Brésil: 10ème «Pèlerinage de la forêt», à la mémoire de Soeur Dorothy Stang

Anapu, 29.07.2015 (cath.ch-apic) Plusieurs centaines de personnes ont participé, du 23 au 26 juillet 2015, au 10ème «Pèlerinage de la forêt» (Romaria da Floresta), à Anapu, au coeur de l’Amazonie brésilienne. La marche honorait la mémoire de Soeur Dorothy Stang, assassinée le 12 février 2005, et à sensibiliser l’opinion sur la nécessité de préserver la forêt amazonienne. Elle a regroupé des fidèles de l’Eglise catholique, dont de nombreux jeunes, des petits agriculteurs, ainsi que des représentants de la société civile, venus de tout le Brésil et d’ailleurs.
+ + +
Questions:
1. Transcrivez l'article sur le Pèlerinage de la forêt en commençant à « Anapu, 29.07.2015 (cath.ch-apic) » et en terminant à « Brésil et d’ailleurs. ».
2. Répondez à ces questions d'après l'article sur le Pèlerinage de la forêt :
(a) Dans quelle localité s'est déroulé le pèlerinage ?
(b) À quelles dates a-t-il eu lieu ?
(c) À quelle date Soeur Dorothy Stang a-t-elle été assassinée ?

Enregistrements fournis:
+ + +
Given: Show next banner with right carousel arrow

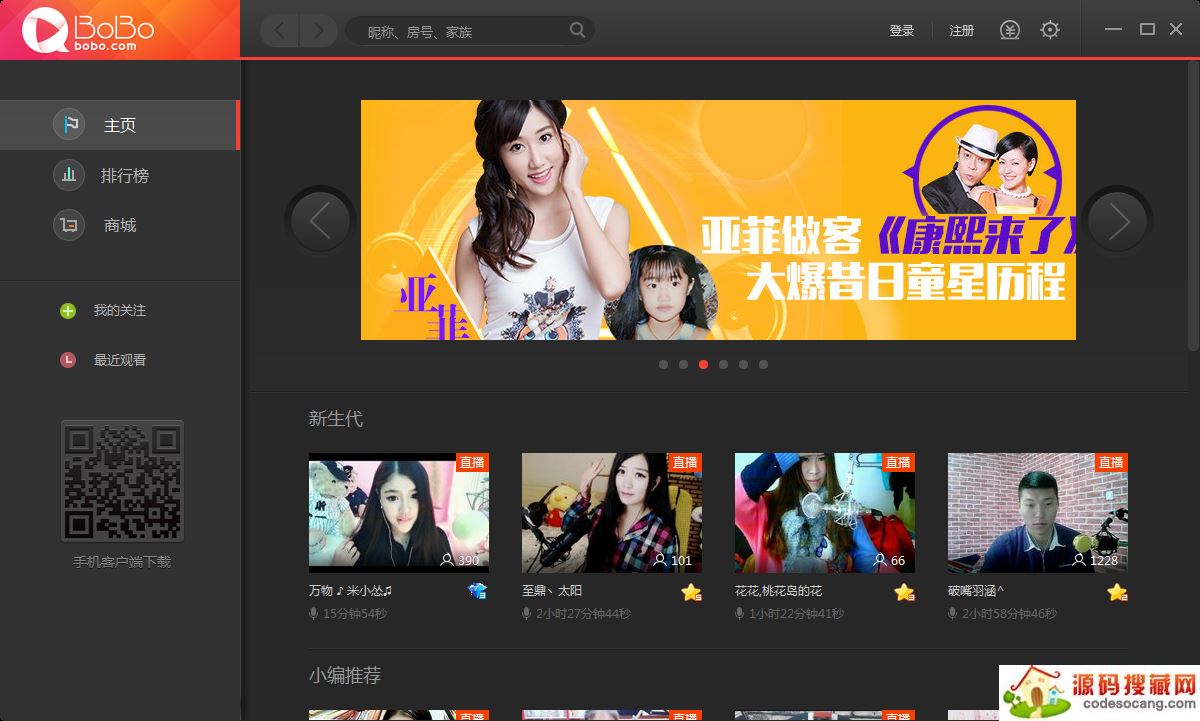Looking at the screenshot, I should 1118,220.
+ + +
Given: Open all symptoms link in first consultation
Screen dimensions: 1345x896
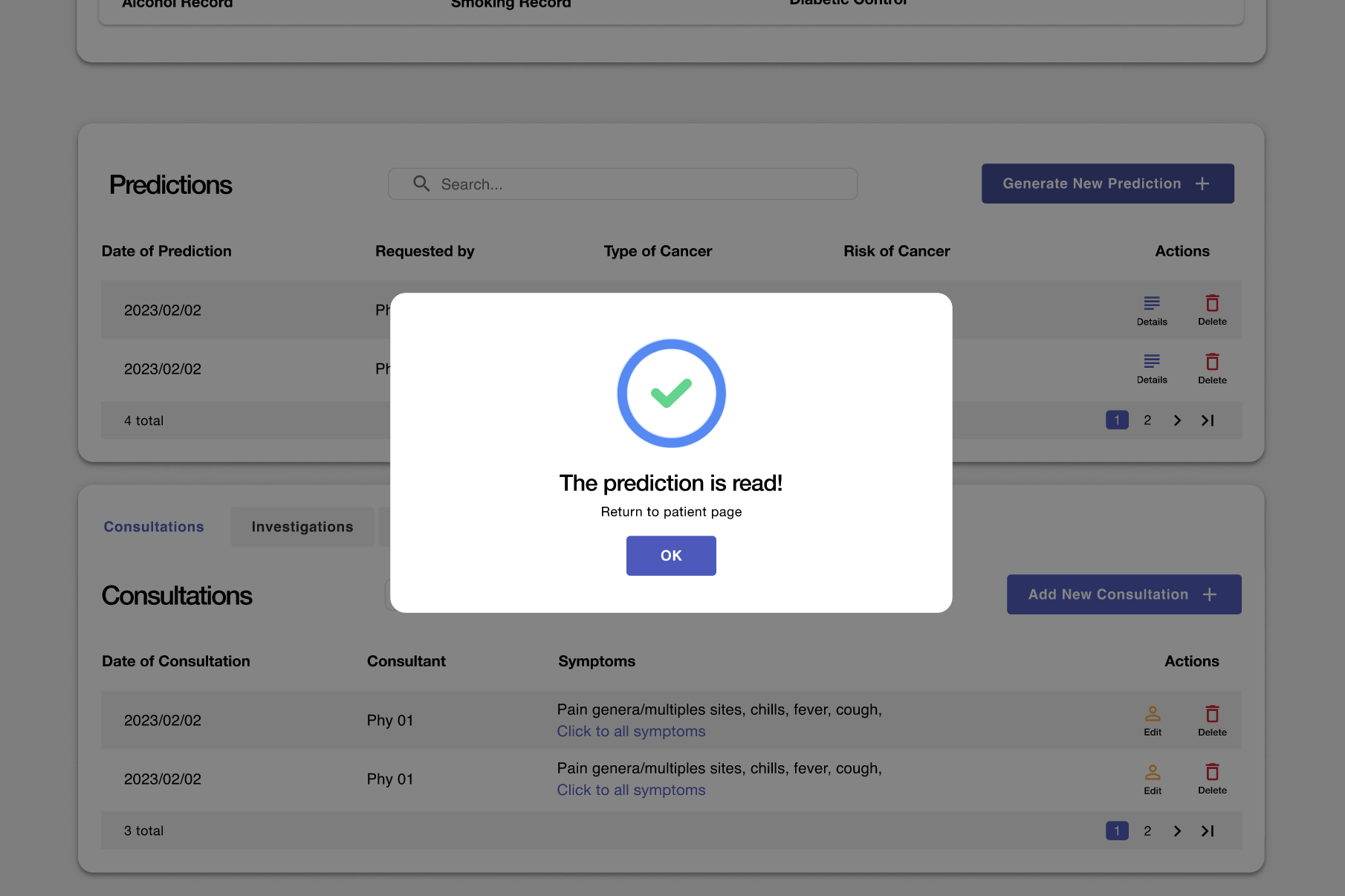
+ + +
Réponses par numéro:
1.
Anapu, 29.07.2015 (cath.ch-apic) Plusieurs centaines de personnes ont participé, du 23 au 26 juillet 2015, au 10ème «Pèlerinage de la forêt» (Romaria da Floresta), à Anapu, au coeur de l’Amazonie brésilienne. La marche honorait la mémoire de Soeur Dorothy Stang, assassinée le 12 février 2005, et à sensibiliser l’opinion sur la nécessité de préserver la forêt amazonienne. Elle a regroupé des fidèles de l’Eglise catholique, dont de nombreux jeunes, des petits agriculteurs, ainsi que des représentants de la société civile, venus de tout le Brésil et d’ailleurs.

2.
(a) À Anapu.
(b) Du 23 au 26 juillet 2015.
(c) Le 12 février 2005.